Development of a candidate gene marker for Rf 1 based on a PPR gene in cytoplasmic male sterile CMS-D2 Upland cotton

Abstract

The cytoplasmic male sterility (CMS) system is convenient and efficient for hybrid seed production in Upland cotton (Gossypium hirsutum L.). However, it has not been widely used because of limited restorer lines carrying the restorer gene Rf1 in the CMS-D2 system. In this study, the fertility segregation in a backcross (BC8F1) population of 409 individuals and an F2 population of 695 plants confirmed that the fertility restoration was determined by one dominant restorer gene (Rf1).

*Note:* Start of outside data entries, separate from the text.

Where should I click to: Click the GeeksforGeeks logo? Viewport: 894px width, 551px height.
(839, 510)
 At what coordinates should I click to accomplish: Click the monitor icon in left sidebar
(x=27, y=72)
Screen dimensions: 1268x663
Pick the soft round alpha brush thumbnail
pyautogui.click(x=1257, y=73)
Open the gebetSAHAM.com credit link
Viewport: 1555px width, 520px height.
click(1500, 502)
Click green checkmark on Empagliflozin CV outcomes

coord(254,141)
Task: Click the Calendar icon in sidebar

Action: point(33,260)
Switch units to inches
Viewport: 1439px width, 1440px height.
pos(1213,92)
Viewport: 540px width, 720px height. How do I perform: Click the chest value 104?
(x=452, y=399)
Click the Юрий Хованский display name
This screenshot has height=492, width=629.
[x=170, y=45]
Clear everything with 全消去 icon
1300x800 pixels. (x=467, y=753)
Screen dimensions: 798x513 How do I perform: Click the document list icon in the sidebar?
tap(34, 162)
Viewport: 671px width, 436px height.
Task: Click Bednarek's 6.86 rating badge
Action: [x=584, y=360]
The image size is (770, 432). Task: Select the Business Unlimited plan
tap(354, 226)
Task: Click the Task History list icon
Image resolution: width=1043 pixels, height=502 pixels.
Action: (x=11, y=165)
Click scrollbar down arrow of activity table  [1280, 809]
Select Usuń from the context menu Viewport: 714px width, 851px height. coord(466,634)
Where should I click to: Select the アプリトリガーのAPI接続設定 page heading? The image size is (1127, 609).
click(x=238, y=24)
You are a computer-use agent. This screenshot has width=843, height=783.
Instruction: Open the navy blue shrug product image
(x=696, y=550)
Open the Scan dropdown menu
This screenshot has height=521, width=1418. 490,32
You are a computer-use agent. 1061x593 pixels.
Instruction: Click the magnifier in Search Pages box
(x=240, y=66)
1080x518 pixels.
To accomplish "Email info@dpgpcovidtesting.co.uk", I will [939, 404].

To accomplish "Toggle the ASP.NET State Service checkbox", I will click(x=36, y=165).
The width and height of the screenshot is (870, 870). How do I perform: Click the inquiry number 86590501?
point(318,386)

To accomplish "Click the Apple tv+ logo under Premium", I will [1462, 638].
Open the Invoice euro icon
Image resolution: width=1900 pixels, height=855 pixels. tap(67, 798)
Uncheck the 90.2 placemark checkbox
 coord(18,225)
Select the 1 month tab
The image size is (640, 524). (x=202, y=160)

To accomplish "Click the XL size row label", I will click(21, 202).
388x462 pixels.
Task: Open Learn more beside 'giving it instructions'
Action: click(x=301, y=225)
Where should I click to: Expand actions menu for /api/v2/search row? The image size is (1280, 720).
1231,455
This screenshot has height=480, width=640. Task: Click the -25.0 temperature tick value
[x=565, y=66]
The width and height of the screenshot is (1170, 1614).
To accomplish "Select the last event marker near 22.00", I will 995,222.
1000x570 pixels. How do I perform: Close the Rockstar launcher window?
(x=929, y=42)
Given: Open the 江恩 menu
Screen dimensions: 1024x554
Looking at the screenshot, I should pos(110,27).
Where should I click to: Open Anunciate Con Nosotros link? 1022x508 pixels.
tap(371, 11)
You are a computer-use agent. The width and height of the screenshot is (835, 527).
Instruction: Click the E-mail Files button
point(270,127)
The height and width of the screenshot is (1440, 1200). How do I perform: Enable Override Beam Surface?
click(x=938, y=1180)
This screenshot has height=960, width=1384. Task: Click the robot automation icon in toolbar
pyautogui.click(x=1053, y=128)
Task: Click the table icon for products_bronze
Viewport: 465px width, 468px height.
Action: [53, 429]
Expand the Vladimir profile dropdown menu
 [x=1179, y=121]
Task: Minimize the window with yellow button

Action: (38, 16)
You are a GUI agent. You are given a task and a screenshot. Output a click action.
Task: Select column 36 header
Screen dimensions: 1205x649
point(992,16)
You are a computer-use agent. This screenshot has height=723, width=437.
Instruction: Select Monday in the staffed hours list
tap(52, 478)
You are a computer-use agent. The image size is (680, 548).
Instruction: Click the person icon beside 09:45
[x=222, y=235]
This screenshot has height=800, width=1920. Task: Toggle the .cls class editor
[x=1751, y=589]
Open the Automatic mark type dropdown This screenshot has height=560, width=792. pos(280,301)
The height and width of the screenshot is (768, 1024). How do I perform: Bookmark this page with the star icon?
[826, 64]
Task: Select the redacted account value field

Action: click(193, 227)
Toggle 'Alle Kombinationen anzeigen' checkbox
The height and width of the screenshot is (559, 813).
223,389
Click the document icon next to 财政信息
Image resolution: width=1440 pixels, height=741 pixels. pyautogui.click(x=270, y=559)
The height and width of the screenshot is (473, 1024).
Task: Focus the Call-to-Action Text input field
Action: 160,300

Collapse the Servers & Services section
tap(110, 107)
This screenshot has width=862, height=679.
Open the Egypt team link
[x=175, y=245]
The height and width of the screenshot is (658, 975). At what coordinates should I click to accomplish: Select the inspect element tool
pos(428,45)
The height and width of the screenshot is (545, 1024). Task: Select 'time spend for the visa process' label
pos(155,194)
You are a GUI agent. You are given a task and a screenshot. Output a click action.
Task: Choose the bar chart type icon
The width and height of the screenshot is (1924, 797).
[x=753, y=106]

A sequence alignment showed that 13 Rf1-linked simple sequence repeat marker sequences were distributed on nine scaffolds of chromosome 9 in the sequenced D5 genome of G. raimondii Ulbrich. Ten pentotricopeptide repeat (PPR)-like genes were identified on two scaffolds, including Scaffold 333 where nine PPR-like genes were clustered in a region of about 160 kb. Among them, PPR-like gene Cotton_D_gene_10013437 was identified as the candidate for the Rf1 gene through a comparative sequence analysis of the homologous gene among sterile (A), maintainer (B) and restorer (R) lines, and co-segregation analysis. Compared with the non-restoring lines, the restorer had a 9-nucleotide (nt) insertion and a single nucleotide polymorphism (SNP) 8 nt upstream of the insertion at the 3′ untranslated regions (3′ UTRs) in this gene. A cleaved amplified polymorphic sequence (CAPS) marker named CAPS-R was developed from the SNP site using the restriction enzyme DraI, and was further used to track the restorer gene and its homozygous or heterozygous status in molecular breeding for restorer lines. A marker-assisted selection system using the Rf1-specific CAPS-R marker and a CMS-D2 cytoplasm-specific SCAR marker was established to distinguish the three-line hybrids from other genotypes.